A three-year project dubbed “Capacity Development for Agricultural Innovation Systems (CDAIS)”, supported by the European Union has been launched.
The Euros 14 million (more than Rwf11bn) project is expected to enhance efficient and sustainable agriculture innovation systems in eight countries including Rwanda.
CDAIS is also aimed at making agriculture more productive and sustainable, improving the livelihoods of smallholder farmers and helping to increase food security and fight rural poverty.
The project is funded by the European Union and jointly implemented by AGRINATURA-EEIG (a consortium of major European universities and research centres involved in agricultural higher education and research for development) and the UN’s Food and Agriculture Organization (FAO).
The beneficiary countries include Bangladesh and Laos in Asia, Angola, Ethiopia, Burkina Faso and Rwanda in Africa, as well as Guatemala and Honduras in Latin America.
Speaking at the inception workshop of the project in Kigali yesterday, Arnaud DE Vanssay, the second secretary to the head of rural development section at the European Union, said there is a need to link agricultural research with innovations in the sector to boost productivity.

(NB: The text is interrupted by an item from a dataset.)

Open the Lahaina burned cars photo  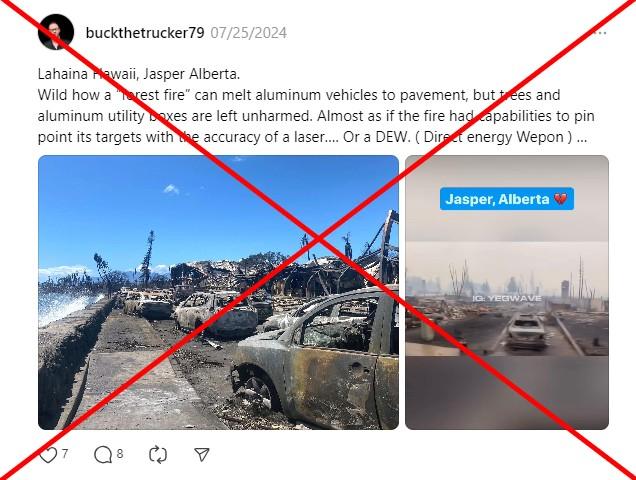[218, 292]
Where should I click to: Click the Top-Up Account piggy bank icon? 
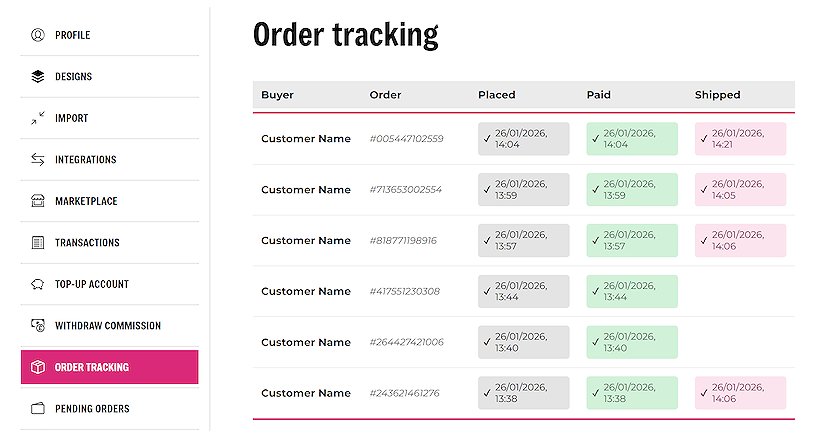point(38,284)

He said, “What is interesting is that Rwanda has done a lot to improve agriculture sector. However, there is still a lot of potential that needs to be taped. This requires linking research with innovations to make sure we embrace climate smart agriculture to boost productivity.”
Innocent Musabyimana, the permanent secretary at the Ministry of Agriculture and Animal Resources (MINAGRI), said several initiatives have been put in place to boost agricultural innovations, but added that there is still a lot to do to help farmers engage in innovative and technology-based production.
“We have come up with various innovative practices that aim to boost agricultural productivity but we still need to enhance them.
“For instance, we have the Twigire Muhinzi programme where farmers are equipped with skills on best agronomic practices. However, they need to acquire new technologies that can complement the practical skills they have so that they can boost productivity through simple and affordable technologies,” he said.
Attaher Maiga, FAO representative to Rwanda, said there is a need to foster innovations in agriculture to boost productivity and ensure equitable benefits to actors along the value chain.
“This would help the country cope with the dynamic interaction of socio-economic and environmental factors that are increasingly transforming agriculture such as the global markets, urbanisation, agriculture commercialisation and intensification,” he said.